The cause of childhood cancers is not clearly known in many cases. As most of the cancers occur in very young age group, it is known that the causative factors must have been at play during formation of the foetus in the womb. A few of the cancers are due to genetic factors, such as some forms of eye cancer. Some are linked to viruses – such as HIV, Hepatitis B and Ebstein-Barr virus; some to ionizing radiation, among others. In most cases, no cause is found.

Due to the fact that a cause is hardly found in cases of childhood cancers, the best way to ensure good outcomes is to ensure Early Diagnosis and Adequate Treatment.

Early warning signs of childhood cancers can easily be remembered with this mnemonic:
S – Seek help for persistent symptoms
I –eye signs: white spot, squint, bulging eye, blindness
L – lumps in the abdomen, head, neck, glands
U – unexplained fever, weight loss, bleeding, fatigue, pallor
N – neurological: change in balance, gait, headaches

Childhood cancer diagnosis in Ghana does not have to be a death sentence!
Tackling the challenges which at the moment hinder us from achieving the 70-80% survival rates being achieved elsewhere is key.

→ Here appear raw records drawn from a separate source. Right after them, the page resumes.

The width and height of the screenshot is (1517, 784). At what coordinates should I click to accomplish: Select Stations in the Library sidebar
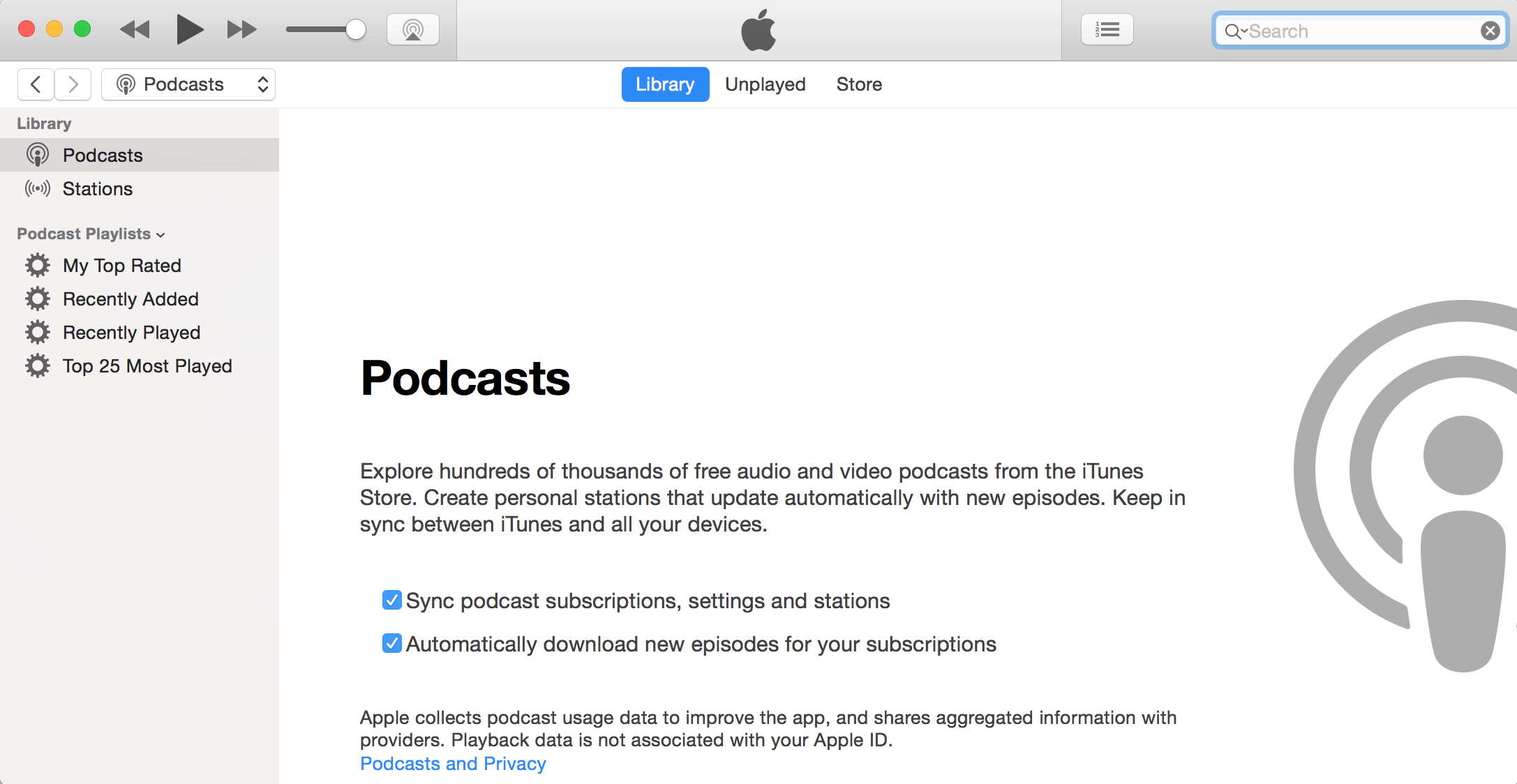coord(98,189)
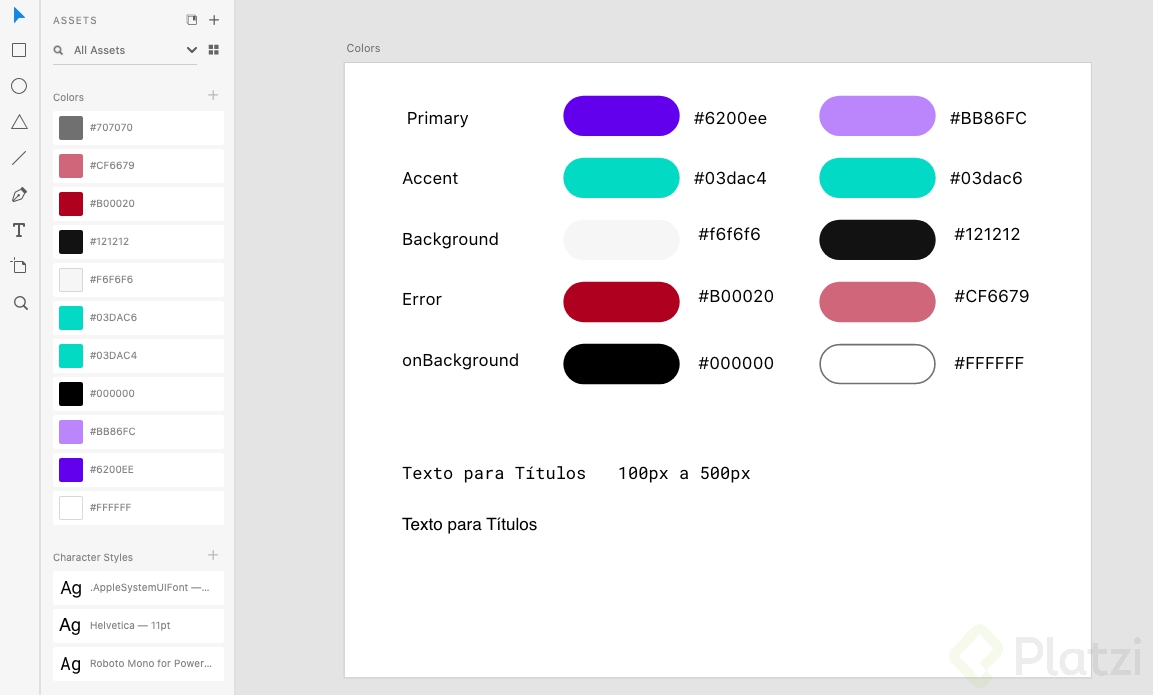Image resolution: width=1153 pixels, height=695 pixels.
Task: Select the Ellipse tool
Action: click(18, 85)
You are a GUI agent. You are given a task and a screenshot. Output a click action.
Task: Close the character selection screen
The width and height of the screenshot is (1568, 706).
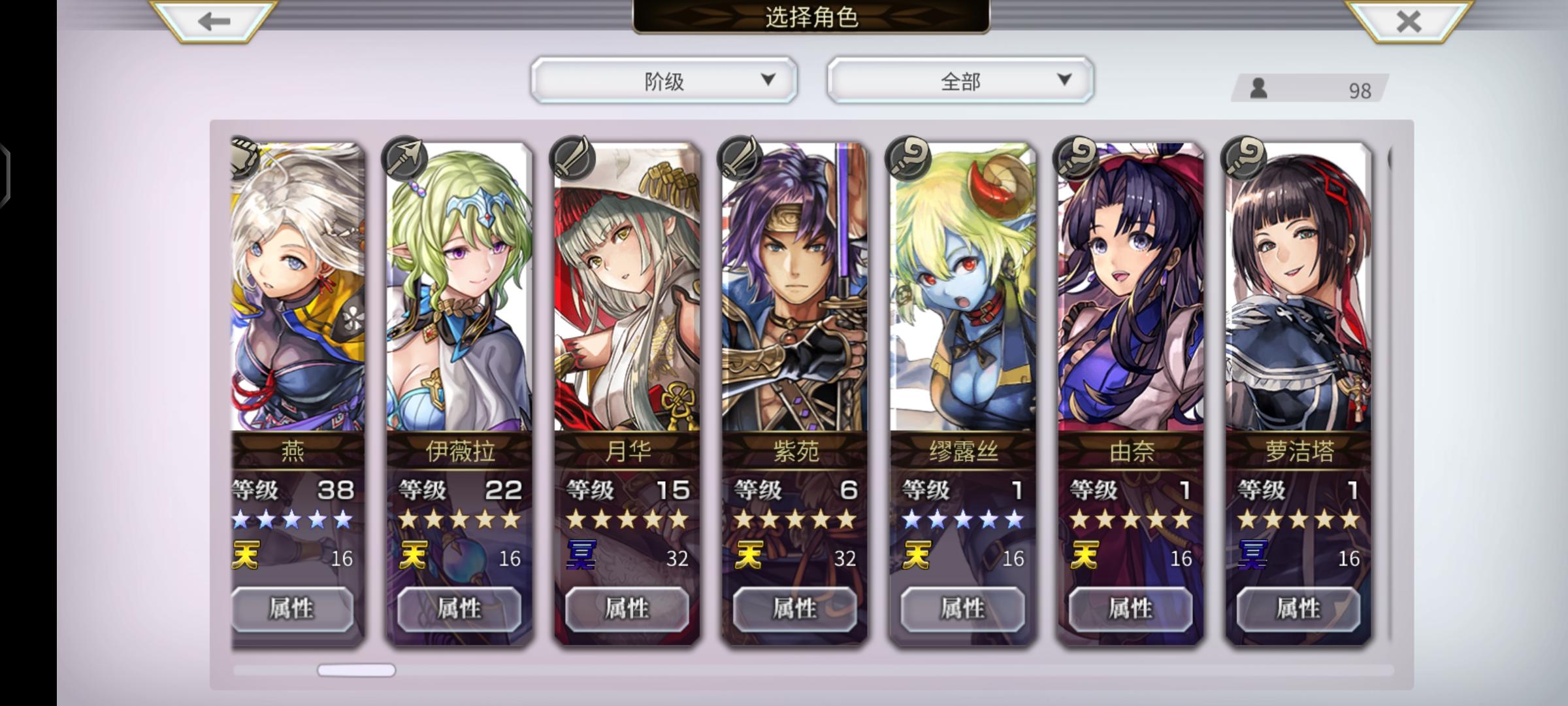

Lack of funds is one major impediment in the treatment of childhood cancers. The treatment cost ranges from ¢4000 to ¢8000 for about 60 % of cases to about ¢25000 for the treatment of leukaemias. The treatment duration spans from 3 months to about 3 years, depending on the type of cancer.

We owe it to the children of Ghana to continue to fight until no child has to die from cancer because of his/her parents’ inability to pay for treatment. We will continue to advocate for the inclusion of childhood cancer treatment on the National Health Insurance Scheme. We will continue to promote childhood cancer awareness through education and we will continue to join in fundraising efforts of well-meaning groups such as the newly launched Lifeline for Childhood Cancer Ghana (LCCG).

Remember, a child cured of cancer has at least 50 potential years of contributing to nation growth!

The time to act is now!

Go gold for Childhood cancer awareness!